Capítulo 22
De la memoria de los innumerables beneficios de Dios
El Alma.- 1. Abre, Señor, mi corazón a tu Ley, y enséñame a andar en tus mandamientos.
Concédeme que conozca tu voluntad, y con gran reverencia y diligente consideración recuerde tus beneficios, así generales como especiales, para que pueda, de aquí en adelante, darte dignamente las gracias.
Mas yo sé y confieso que no puedo darte las debidas alabanzas y gracias por el más pequeño de tus beneficios.
Yo soy menor que todos los bienes que me has hecho, y cuando miro tu generosidad, desfallece mi espíritu a vista de su grandeza.
2. Todo lo que tenemos en el alma y en el cuerpo, y cuantas cosas poseemos en lo interior o en lo exterior, natural o sobrenaturalmente, son beneficios tuyos, y te engrandecen, como bienhechor piadoso y bueno, de quien recibimos todos los bienes.
Y aunque uno reciba más y otro menos, todo es tuyo, y sin ti no se puede alcanzar la menor cosa.
El que más recibió no puede gloriarse de su merecimiento, ni estimarse sobre los demás, ni desdeñar al menor porque es mayor y mejor aquel que menos se atribuye a sí y es más humilde, devoto y agradecido.
Y el que se tiene por más vil que todos y se juzga por más indigno está más dispuesto para recibir mayores dones.
3. Mas el que recibió menos no se debe entristecerse, indignarse ni envidiar al que tiene más; antes debe volverse a ti y engrandecer sobre manera tu bondad, que tan copiosa, gratuita y liberalmente reparte sus beneficios sin acepción de personas.
Todo procede de ti, y, por lo mismo, en todo debes ser alabado.
Tú sabes lo que conviene darse a cada uno. Y por qué tiene uno menos y otro más, no nos toca a nosotros discernirlo, sino a ti, que sabes determinadamente los merecimientos de cada uno.
4. Por eso, Señor Dios, tengo también por grande beneficio no tener muchas prendas de las cuales se siga alabanza y honra entre los hombres; de modo que cualquiera que considere la pobreza y vileza de su persona no sólo no recibirá pesadumbre, ni tristeza, ni abatimiento, sino más bien consuelo y grande alegría.
Porque tú, Dios, escogiste para familiares y domésticos tuyos a los pobres, bajos y despreciados de este mundo.

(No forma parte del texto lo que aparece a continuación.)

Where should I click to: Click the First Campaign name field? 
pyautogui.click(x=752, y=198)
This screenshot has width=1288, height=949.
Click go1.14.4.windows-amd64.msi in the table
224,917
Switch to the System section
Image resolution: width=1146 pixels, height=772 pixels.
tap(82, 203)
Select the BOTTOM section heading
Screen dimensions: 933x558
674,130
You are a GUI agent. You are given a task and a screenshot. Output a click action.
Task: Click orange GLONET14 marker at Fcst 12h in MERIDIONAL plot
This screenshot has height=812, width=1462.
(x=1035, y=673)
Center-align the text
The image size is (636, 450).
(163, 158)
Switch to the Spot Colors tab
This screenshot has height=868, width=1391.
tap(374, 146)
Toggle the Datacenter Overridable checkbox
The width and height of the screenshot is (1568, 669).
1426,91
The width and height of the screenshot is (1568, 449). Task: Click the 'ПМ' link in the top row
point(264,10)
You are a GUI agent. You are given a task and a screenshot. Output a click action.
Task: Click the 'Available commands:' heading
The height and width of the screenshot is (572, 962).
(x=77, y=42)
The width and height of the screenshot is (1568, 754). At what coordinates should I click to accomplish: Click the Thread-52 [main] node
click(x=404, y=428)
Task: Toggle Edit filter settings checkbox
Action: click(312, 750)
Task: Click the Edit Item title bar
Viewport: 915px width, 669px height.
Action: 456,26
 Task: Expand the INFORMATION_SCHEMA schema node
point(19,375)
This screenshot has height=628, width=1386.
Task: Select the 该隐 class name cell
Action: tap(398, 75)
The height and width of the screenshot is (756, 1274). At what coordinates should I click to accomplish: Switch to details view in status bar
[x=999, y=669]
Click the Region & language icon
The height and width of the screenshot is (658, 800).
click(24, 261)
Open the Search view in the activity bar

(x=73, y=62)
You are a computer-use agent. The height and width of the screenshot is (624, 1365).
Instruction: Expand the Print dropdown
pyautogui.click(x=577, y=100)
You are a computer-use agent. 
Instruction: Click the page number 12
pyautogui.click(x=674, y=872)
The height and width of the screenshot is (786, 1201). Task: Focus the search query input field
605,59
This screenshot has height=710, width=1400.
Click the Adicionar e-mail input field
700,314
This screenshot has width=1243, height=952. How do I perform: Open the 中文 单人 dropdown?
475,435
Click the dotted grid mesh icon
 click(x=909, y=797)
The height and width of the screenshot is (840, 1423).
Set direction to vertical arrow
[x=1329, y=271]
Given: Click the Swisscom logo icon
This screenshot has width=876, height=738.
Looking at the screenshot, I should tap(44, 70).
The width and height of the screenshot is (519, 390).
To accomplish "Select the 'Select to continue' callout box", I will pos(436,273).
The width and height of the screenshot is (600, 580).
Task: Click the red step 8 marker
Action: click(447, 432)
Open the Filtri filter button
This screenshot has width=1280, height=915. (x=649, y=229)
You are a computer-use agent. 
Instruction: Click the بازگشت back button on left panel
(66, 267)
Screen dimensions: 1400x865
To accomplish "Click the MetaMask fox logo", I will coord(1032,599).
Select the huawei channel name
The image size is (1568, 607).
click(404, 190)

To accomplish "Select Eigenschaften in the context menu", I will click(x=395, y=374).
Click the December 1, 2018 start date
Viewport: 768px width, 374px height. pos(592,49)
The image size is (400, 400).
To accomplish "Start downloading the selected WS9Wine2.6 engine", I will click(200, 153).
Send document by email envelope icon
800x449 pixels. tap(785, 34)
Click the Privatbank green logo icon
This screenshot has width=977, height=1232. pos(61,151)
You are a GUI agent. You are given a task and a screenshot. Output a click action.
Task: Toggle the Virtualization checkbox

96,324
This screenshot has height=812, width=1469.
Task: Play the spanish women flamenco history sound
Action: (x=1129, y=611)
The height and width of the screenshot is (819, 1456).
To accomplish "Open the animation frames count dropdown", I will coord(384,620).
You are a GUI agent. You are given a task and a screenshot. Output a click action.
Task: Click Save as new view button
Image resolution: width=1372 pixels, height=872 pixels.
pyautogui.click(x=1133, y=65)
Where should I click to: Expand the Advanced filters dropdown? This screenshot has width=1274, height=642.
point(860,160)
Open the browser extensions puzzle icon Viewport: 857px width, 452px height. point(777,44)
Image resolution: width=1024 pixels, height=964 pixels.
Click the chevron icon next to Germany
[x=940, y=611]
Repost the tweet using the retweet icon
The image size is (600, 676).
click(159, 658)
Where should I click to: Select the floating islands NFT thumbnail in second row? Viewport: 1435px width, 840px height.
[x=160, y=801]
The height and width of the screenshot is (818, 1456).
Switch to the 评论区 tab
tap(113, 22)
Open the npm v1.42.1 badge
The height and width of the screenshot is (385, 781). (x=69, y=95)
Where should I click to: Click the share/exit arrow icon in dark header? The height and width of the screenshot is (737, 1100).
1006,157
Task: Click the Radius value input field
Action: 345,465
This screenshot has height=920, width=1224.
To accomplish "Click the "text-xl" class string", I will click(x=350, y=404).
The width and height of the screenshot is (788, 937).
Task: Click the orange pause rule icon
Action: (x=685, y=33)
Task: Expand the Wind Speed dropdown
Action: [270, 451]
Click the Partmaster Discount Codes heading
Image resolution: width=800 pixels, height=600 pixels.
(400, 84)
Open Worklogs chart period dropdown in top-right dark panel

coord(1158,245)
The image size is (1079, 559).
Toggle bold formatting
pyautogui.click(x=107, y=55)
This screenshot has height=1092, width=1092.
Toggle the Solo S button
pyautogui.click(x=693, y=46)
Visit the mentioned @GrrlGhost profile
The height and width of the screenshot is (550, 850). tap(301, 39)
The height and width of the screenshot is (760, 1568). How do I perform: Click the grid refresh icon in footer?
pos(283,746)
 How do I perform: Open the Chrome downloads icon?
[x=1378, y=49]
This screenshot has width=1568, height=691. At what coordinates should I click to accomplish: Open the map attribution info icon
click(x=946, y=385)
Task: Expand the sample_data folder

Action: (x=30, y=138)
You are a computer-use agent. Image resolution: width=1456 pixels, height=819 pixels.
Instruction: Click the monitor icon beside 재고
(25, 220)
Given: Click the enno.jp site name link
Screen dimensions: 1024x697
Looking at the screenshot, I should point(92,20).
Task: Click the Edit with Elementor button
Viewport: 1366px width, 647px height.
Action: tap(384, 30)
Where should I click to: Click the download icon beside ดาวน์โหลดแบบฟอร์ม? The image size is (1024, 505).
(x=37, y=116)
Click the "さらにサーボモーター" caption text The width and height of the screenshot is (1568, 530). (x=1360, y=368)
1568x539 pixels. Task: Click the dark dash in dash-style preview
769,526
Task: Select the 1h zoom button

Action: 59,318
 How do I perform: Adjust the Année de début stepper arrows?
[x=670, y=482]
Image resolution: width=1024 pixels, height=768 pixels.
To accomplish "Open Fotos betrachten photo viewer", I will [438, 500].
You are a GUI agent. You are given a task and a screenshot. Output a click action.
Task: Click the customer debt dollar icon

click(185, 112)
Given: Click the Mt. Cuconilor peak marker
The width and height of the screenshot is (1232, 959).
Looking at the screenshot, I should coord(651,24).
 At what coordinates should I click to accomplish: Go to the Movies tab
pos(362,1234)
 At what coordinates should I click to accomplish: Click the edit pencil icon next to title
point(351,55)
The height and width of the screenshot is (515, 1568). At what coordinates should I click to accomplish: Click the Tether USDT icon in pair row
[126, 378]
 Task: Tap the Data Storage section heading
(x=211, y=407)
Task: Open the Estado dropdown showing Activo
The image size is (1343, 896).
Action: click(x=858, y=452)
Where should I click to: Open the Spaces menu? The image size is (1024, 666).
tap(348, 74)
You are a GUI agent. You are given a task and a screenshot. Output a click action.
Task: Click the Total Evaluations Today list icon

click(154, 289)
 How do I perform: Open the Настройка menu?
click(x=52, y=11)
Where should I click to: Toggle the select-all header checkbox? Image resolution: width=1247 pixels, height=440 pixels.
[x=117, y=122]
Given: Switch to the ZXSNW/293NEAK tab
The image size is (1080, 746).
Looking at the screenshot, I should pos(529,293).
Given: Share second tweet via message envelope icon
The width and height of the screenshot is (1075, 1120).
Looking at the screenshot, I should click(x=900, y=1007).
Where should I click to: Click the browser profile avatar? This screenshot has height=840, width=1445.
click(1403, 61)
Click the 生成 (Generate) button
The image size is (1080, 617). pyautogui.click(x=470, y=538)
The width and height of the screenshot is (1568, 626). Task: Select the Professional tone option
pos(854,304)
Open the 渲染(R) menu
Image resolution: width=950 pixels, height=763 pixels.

Testigos son tus mismos apóstoles, a quienes «constituiste príncipes sobre toda la tierra» (Sal 44,17).
Mas conversaron en el mundo sin queja, y fueron tan humildes y sencillos, tan sin malicia ni fraude, que «se alegraban de padecer injurias por tu nombre» (He 5,41), y abrazaban con grande afecto lo que el mundo aborrece.
5. Por eso ninguna cosa debe alegrar tanto al que te ama y reconoce tus beneficios, como tu voluntad para con él y el beneplácito de tu eterna disposición.
Lo cual le ha de contentar y consolar de manera que quiera tan voluntariamente ser el menor de todos, como desearía otro ser el mayor.
Y tan pacífico y contento debe estar en el último lugar como en el primero, y tan de buena gana ser despreciado y desechado, y no tener nombre y fama, como si fuese el más honrado y mayor del mundo.
Porque tu voluntad y el amor de tu honra ha de ser sobre todas las cosas; y esto le ha de consolar y contentar más que todos los beneficios recibidos o que pueda recibir.